P: Qual é a sequência de conceção do sistema de controlo elétrico de uma grua?
Resposta: Recomenda-se que o sistema de controlo elétrico das pontes rolantes seja concebido seguindo um método de 5 etapas: 1.ª etapa – conceção do circuito principal (alimentação elétrica → disjuntor → reator → variador de frequência → motor); 2.ª etapa – conceção do circuito de controlo (PLC → E/S → relé → sinais periféricos), 3.º passo: conceção do circuito de segurança (paragem de emergência → limitadores → relé de segurança → redundância de dupla travagem), 4.º passo: conceção da rede de comunicações (PROFINET → IHM → computador superior), 5.º passo: colocação em funcionamento do equipamento completo (verificação ao ligar → sem carga → com carga → verificação de segurança).
P: Como se definem os parâmetros do variador de frequência do sistema elétrico da grua?

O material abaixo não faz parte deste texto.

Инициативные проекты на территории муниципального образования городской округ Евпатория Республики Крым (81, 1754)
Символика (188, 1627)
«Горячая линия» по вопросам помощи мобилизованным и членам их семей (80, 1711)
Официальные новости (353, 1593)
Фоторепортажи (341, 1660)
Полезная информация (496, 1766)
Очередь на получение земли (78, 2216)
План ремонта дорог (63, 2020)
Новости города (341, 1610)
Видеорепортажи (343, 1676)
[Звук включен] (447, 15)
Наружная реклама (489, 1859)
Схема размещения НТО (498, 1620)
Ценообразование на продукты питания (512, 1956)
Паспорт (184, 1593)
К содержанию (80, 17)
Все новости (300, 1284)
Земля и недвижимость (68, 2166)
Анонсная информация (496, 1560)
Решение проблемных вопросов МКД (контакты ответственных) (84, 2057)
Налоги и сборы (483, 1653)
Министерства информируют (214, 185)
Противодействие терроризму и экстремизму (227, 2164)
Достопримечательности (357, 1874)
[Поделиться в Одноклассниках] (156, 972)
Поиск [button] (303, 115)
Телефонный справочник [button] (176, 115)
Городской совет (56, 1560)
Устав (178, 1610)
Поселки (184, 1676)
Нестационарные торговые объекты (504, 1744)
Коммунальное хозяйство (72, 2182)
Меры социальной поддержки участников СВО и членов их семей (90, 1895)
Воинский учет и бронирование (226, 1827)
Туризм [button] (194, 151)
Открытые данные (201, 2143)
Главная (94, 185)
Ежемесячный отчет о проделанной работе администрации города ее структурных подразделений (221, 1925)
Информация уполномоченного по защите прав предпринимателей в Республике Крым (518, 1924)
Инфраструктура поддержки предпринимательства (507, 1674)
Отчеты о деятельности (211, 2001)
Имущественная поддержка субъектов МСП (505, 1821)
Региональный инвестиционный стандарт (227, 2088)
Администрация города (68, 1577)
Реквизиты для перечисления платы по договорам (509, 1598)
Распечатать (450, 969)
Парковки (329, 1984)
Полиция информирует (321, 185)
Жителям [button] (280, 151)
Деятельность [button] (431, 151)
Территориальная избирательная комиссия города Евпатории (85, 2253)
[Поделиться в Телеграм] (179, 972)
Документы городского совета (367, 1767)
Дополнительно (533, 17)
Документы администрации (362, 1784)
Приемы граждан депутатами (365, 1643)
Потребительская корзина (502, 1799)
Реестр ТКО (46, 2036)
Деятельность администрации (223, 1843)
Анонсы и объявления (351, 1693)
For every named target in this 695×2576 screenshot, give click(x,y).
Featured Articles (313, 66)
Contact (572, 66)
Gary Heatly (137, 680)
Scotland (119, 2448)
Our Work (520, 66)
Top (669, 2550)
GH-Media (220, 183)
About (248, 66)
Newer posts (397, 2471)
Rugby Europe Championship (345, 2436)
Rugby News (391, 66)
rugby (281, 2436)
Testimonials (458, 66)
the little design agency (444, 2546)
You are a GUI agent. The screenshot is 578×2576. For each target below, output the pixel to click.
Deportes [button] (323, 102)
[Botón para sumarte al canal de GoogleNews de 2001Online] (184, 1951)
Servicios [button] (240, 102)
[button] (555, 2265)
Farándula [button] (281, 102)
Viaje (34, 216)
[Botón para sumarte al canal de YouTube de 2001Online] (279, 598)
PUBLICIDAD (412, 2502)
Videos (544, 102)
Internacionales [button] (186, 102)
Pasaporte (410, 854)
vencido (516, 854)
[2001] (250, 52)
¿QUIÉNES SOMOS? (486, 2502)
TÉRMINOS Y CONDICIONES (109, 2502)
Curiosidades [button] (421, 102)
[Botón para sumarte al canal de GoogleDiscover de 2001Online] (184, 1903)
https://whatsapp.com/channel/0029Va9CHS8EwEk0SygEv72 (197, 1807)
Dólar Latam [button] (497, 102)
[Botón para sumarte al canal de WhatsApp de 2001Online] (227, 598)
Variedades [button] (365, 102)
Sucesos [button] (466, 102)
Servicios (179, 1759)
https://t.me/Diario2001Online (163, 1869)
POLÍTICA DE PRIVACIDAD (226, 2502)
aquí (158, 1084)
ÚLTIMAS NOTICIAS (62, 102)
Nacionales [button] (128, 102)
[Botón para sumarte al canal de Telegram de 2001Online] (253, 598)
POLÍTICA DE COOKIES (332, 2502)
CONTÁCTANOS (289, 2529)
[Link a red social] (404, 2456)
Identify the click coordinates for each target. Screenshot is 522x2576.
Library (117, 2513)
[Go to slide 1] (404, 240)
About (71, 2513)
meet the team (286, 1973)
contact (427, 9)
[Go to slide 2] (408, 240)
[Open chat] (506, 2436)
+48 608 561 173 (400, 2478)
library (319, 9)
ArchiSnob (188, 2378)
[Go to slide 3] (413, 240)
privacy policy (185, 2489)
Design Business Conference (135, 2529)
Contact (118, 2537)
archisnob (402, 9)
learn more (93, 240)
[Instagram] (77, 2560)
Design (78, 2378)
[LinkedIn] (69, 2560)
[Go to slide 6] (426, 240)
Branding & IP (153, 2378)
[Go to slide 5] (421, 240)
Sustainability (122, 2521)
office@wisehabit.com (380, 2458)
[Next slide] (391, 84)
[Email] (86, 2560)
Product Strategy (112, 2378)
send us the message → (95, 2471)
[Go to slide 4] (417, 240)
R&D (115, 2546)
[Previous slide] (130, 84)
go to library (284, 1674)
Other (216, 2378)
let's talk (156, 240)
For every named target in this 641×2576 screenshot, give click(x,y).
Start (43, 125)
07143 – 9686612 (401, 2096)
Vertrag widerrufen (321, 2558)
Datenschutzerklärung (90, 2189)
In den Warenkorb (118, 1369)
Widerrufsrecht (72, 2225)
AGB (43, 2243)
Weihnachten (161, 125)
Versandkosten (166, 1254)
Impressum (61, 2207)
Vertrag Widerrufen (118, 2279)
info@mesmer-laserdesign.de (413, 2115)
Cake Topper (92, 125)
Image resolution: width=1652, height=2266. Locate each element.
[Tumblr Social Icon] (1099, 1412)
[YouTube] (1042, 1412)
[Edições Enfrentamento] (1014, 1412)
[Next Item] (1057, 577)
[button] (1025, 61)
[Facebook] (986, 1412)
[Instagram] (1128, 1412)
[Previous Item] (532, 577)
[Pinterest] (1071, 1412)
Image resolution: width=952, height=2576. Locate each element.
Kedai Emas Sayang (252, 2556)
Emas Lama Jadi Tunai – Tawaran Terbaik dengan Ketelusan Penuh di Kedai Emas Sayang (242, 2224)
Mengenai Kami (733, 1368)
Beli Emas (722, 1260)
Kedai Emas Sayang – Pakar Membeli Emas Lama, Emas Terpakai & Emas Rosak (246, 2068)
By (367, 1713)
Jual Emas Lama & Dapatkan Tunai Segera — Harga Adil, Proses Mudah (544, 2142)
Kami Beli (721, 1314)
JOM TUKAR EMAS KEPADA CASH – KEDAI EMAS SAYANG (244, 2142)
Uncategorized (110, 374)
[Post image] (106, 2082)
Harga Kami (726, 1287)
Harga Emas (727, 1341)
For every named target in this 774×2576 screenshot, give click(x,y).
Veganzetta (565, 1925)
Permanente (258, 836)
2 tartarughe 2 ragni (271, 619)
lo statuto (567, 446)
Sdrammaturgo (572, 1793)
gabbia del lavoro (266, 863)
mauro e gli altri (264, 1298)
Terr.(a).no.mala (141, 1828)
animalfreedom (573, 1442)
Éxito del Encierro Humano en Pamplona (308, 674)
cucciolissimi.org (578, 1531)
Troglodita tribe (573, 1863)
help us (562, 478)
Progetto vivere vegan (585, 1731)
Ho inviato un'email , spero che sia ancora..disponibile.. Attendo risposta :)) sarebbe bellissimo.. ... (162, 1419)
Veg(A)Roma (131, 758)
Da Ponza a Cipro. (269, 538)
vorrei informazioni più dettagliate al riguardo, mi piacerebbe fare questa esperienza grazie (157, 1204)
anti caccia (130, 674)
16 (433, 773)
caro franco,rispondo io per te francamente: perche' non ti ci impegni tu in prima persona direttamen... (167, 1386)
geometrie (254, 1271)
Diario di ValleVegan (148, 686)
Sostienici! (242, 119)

Resposta: A configuração dos parâmetros do variador de frequência da grua divide-se em três etapas: ① Autoajuste dos parâmetros do motor (após a introdução dos parâmetros da placa de identificação, é executado o ajuste estático ou dinâmico); ② Definição da curva de velocidade (velocidade em vários segmentos, de 4 a 8 segmentos, ou comando analógico; tempos de aceleração e desaceleração na elevação de 2 a 4 s/4 a 6 s; arco em S de 0,2 a 0,5 s); ③ Parâmetros de travagem e proteção (sequência de interbloqueio do travão, travagem por injeção de corrente contínua + resistência de travagem, proteção contra sobrecarga Classe 10). O variador de frequência de elevação de uma grua de 10 t tem, de série, 11 kW; o variador do carro principal tem 2 × 3 kW e o do carro auxiliar tem 1,5 kW.
P: Quais são as avarias mais comuns no sistema elétrico das pontes rolantes?
Resposta: Proporção das avarias mais comuns no sistema elétrico das pontes rolantes: sobrecorrente no variador de frequência (F30021) representa 40%, sobrecarga do motor (F30011) representa 25%, interrupção da comunicação PROFINET representam 15%, quebra do cabo do codificador (F7900) representam 10% e outros (falta de fase/ligação à terra/sobretensão) representam 10%. A sequência de verificação é a seguinte: verificar primeiro a alimentação, depois a comunicação, seguidamente os sensores e, por último, a configuração dos parâmetros. Recomenda-se a criação de um registo de avarias para análise estatística trimestral e a definição de medidas preventivas.
P: Como se implementa o controlo anti-oscilação de uma grua?
Resposta: O controlo anti-oscilação das pontes rolantes divide-se em dois métodos: o método de modelagem de entrada e o método de controlo em circuito fechado. O método de modelagem de entrada não requer sensores; decompõe o comando de aceleração numa sequência de impulsos com intervalo T/2 (metade do período de oscilação), de modo a que as oscilações se anulem mutuamente, resultando numa oscilação residual de ±30 a 80 mm. O método de controlo em circuito fechado deteta em tempo real o ângulo de oscilação através de um codificador ou de um sensor de visão e, através de um controlador PD, corrige o valor de referência da velocidade, resultando numa oscilação residual de ±15 a 30 mm. Recomenda-se a utilização do método de modelagem de entrada para pontes rolantes com capacidade inferior a 10 t e do método de controlo em circuito fechado para aplicações de alta precisão.